# Question #7da6e

Aug 2, 2017

${H}_{2} + \frac{1}{2} {O}_{2} \to {H}_{2} O$

#### Explanation:

Atomic weights: 1 g (H) and 16 g (O).

You have excess oxygen since 16 grams of oxygen and 2 grams of hydrogen yield 18 grams of water.

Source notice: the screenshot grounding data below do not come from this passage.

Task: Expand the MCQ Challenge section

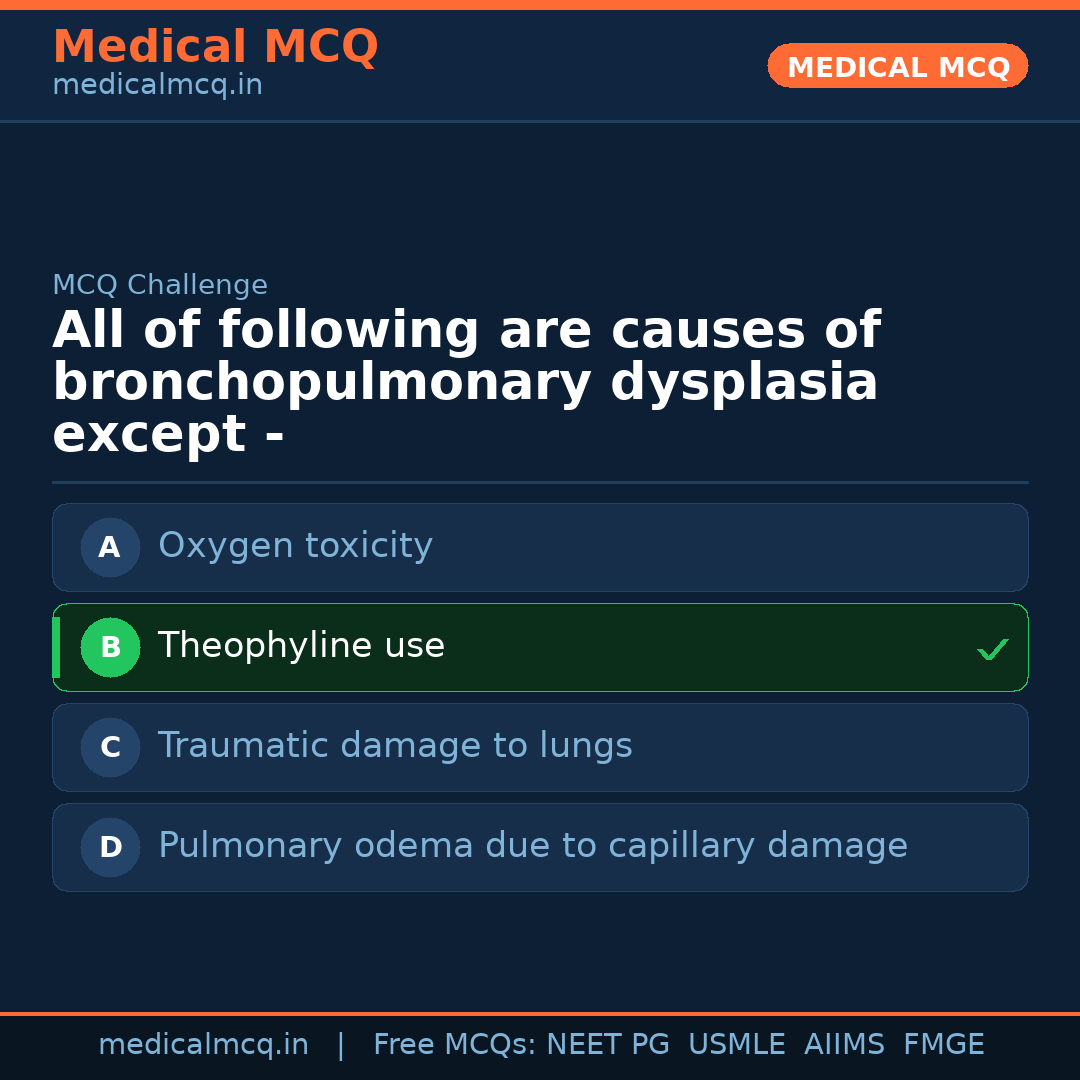Action: [160, 285]
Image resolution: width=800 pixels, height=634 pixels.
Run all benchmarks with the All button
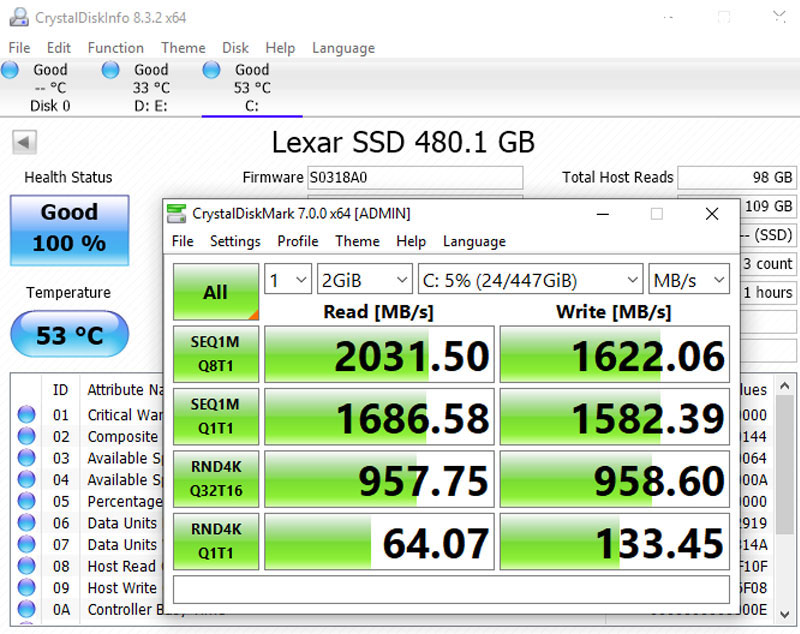pyautogui.click(x=215, y=292)
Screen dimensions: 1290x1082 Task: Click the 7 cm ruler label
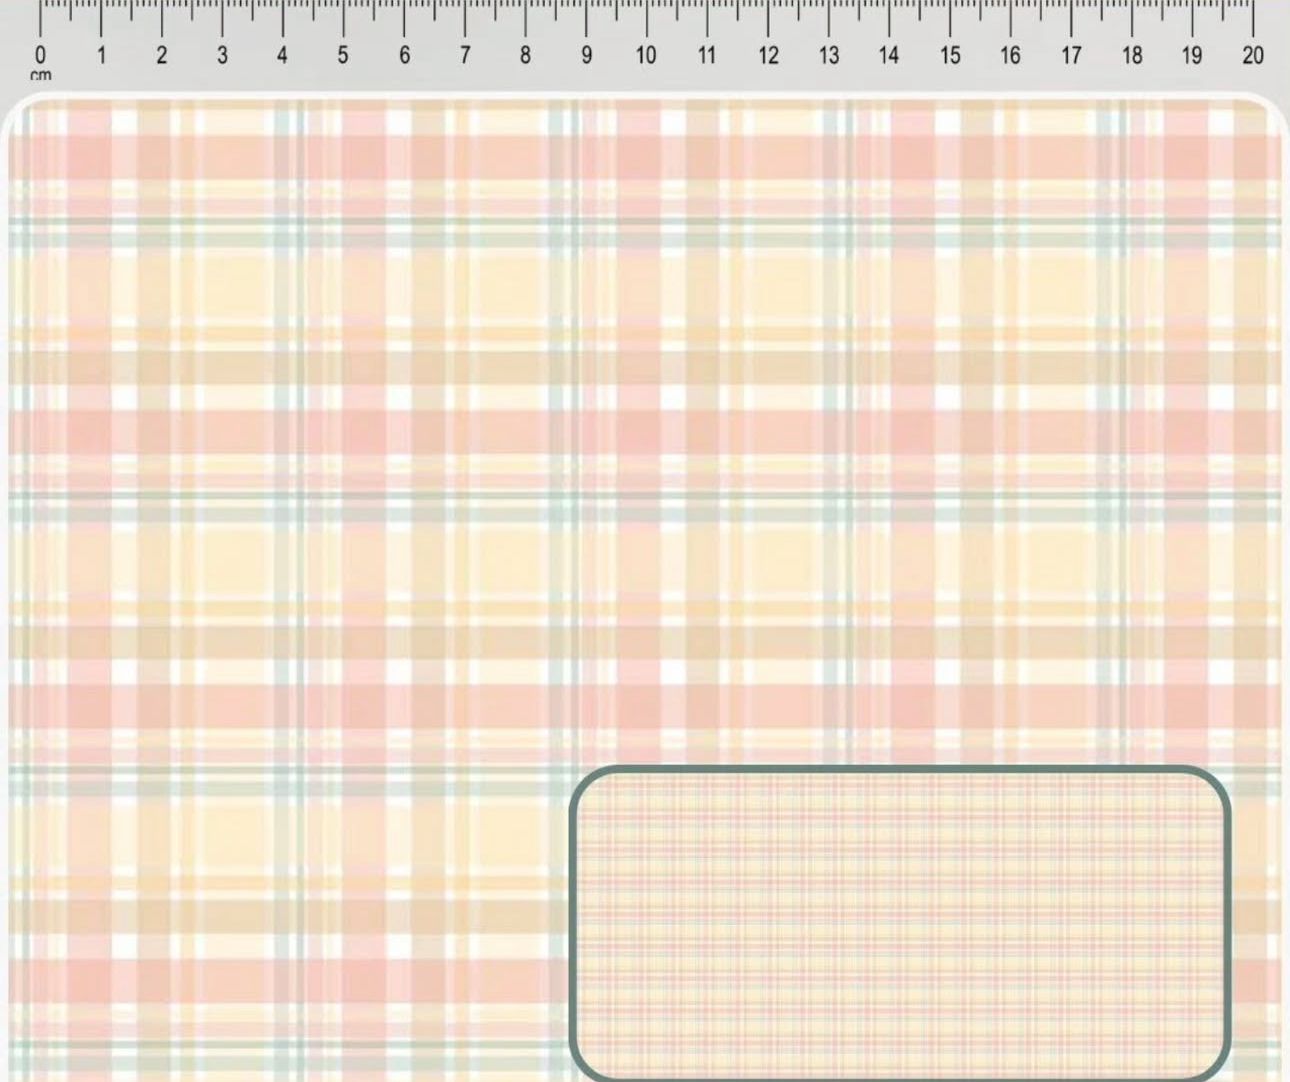tap(465, 55)
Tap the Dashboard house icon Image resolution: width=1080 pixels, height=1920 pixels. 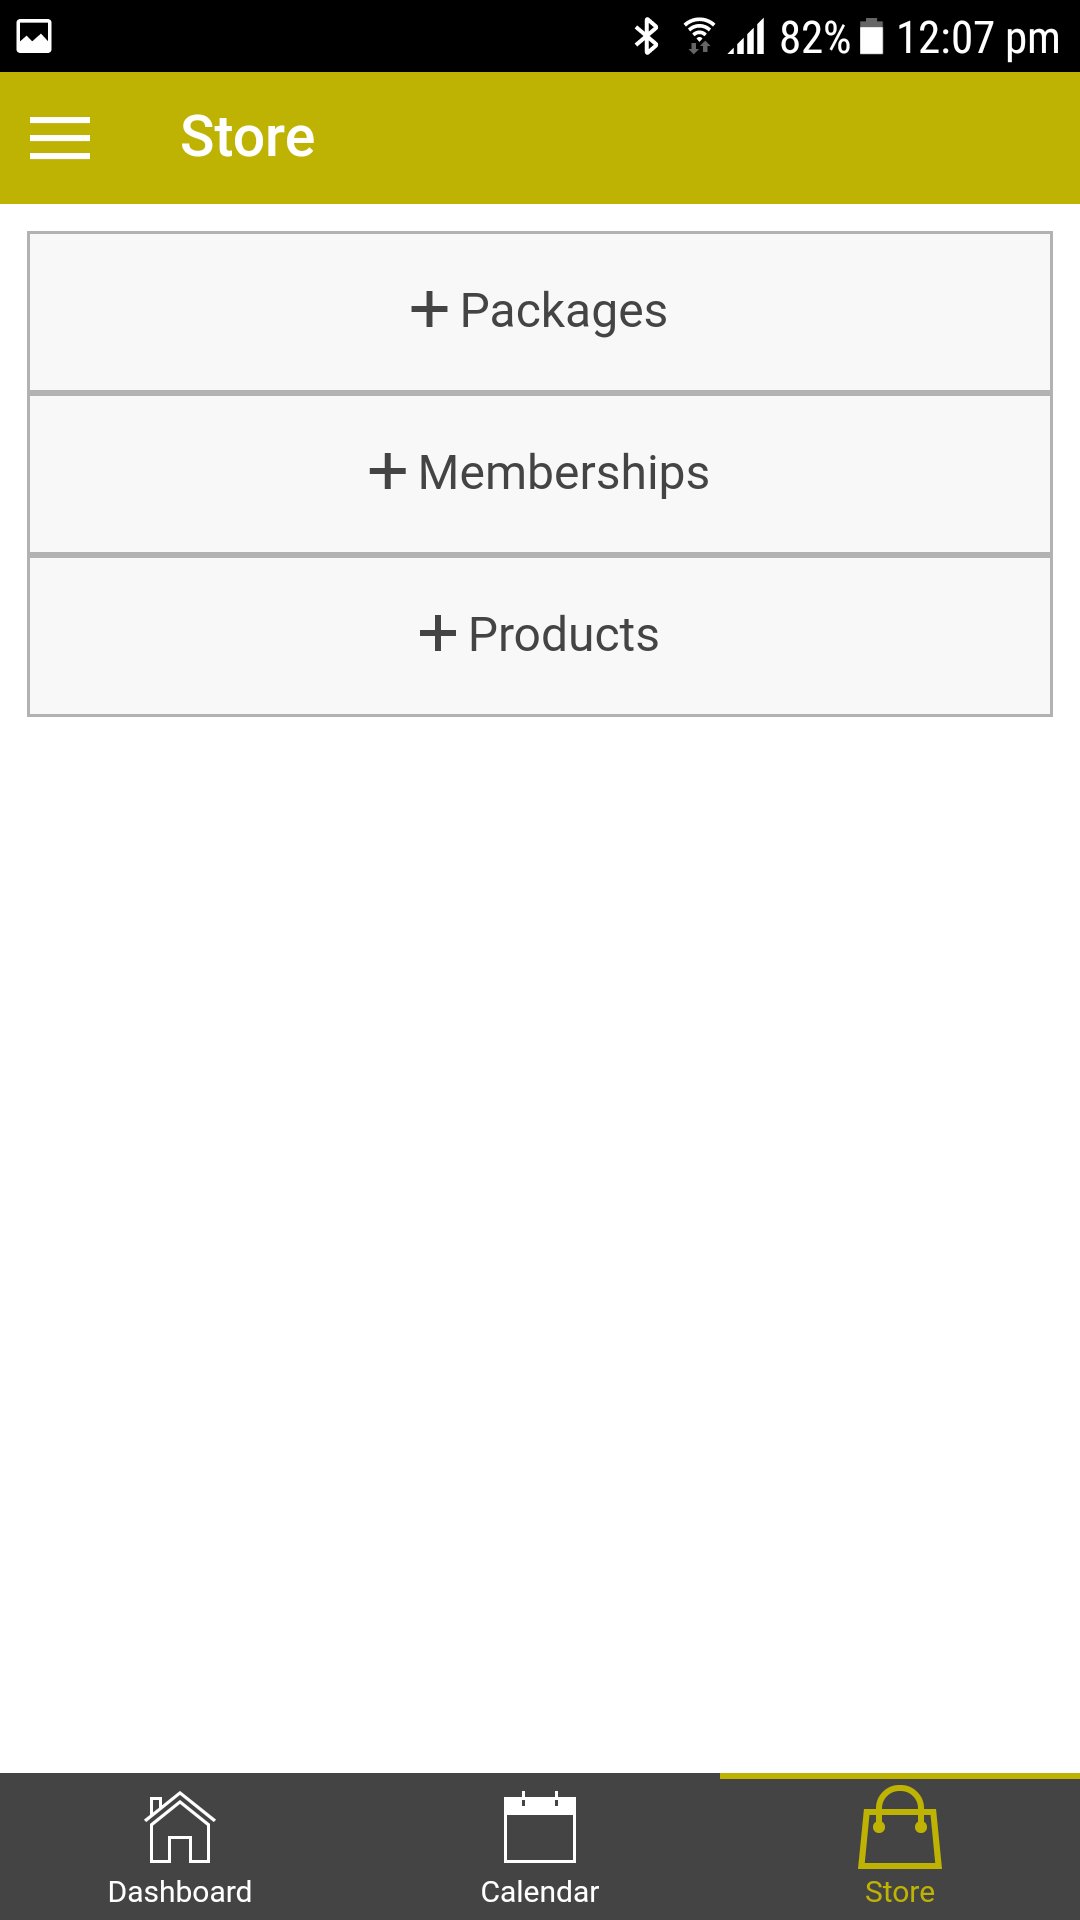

Therefore, your limiting reactant is oxygen.

If 16 grams of oxygen and 2 grams of hydrogen form 18 grams of ${H}_{2} O$

You wonder how much water is formed if you have 20 grams of oxygen and more than sufficient amount of hydrogen.

$= \frac{20 \times 18}{16} = 22.5$ grams of water.

You will have an excessive amount of hydrogen which is 1.5 grams.

Aug 2, 2017

Well, mass is conserved, so we are going to end up with $24 \cdot g$ of oxygen and hydrogen, whatever the compound/elemental makeup.

#### Explanation:

${H}_{2} \left(g\right) + \frac{1}{2} {O}_{2} \left(g\right) \rightarrow {H}_{2} O \left(l\right)$

ANd so dihydrogen, and dioxygen react in a 2:1 molar relationship....

$\text{Moles of dihydrogen} = \frac{4 \cdot g}{2.0 \cdot g \cdot m o {l}^{-} 1} = 2 \cdot m o l$

$\text{Moles of dioxygen} = \frac{20 \cdot g}{32.0 \cdot g \cdot m o {l}^{-} 1} = 0.625 \cdot m o l$

Clearly dioxygen is the limiting reagent, the reagent in stoichiometric deficiency, and thus, given the reaction we should form.......

$0.625 \cdot m o l \times 2 \times 18.01 \cdot g \cdot m o {l}^{-} 1 = 22.5 \cdot g$ of water.

What is the mass of hydrogen left over?